The third author puzzled over these figures for a bit, hoping to discover the formula or process by which they were obtained. No inspiration bloomed; the question was stowed in a special file for possible future use in Auburn University's Research Experience for Undergraduates in Algebra and Discrete Mathematics. Fifteen months later the file was opened and the question answered. This led to a harder question, which was also answered, to the amazement of the third author; the coup de grace was administered months after the end of our 2010 REU by the second author, with the assistance of the first. What follows is an account of the results discovered. These discoveries are not new (although one proof might be), but that does not mean that they are widely known. At the least, our inquiry involves the resurrection of a great nineteenth century theorem in graph theory.

Definitions and fundamentals

A graph is a very simple geometric object, a pair of sets \((V, E)\), in which \(V\) is the set of vertices, or nodes, and \(E\) is the set of edges. The only geometric assumption is that each edge has two ends, and at each end is a vertex of the graph. If \(v \in V\) is at one end of \(e \in E\), we can say that that end of \(e\) is sticking into, or incident to, \(v\). The two vertices at the ends of an edge are said to be adjacent in the graph.

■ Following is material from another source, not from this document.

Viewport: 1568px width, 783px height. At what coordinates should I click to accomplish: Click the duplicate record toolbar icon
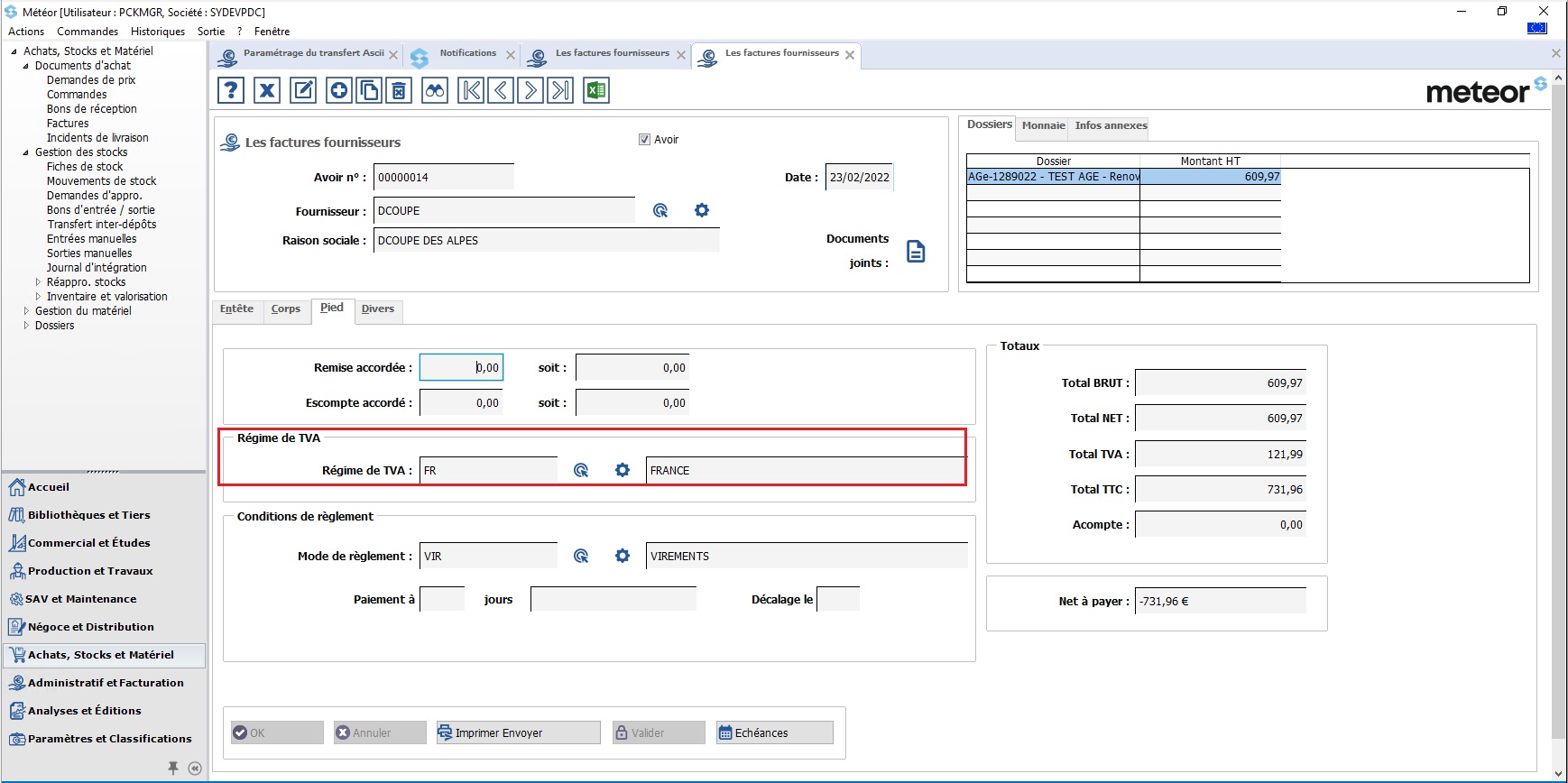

If both ends of \(e \in E\) are incident to the same \(v \in V\), we say that \(e\) is a loop. If \(v, w \in V\) are the two vertices at the ends of two or more different edges of the graph, then we say that \(vw\) is a multiple edge of the graph. If a graph has no loops nor multiple edges, it is simple.

Figure 1: A graph with a loop and a multiple edge, and a simple graph

For any graph \((V, E)\), the degree, or valence , of a vertex \(v \in V\) is the number of edge ends sticking into it. For example, in Figure 1, above, there are vertices of degrees 3, 3, 5, and 1 in the non-simple graph, and vertices of degrees 2, 2, 3, and 1 in the simple graph. There is a fundamental numerical relation between the degrees and the number of edges in any finite graph: the sum of the degrees is twice the number of edges. This fact, which comes in quite handy, arises from the requirement that each edge has two ends, and so is counted twice in taking the sum of the degrees.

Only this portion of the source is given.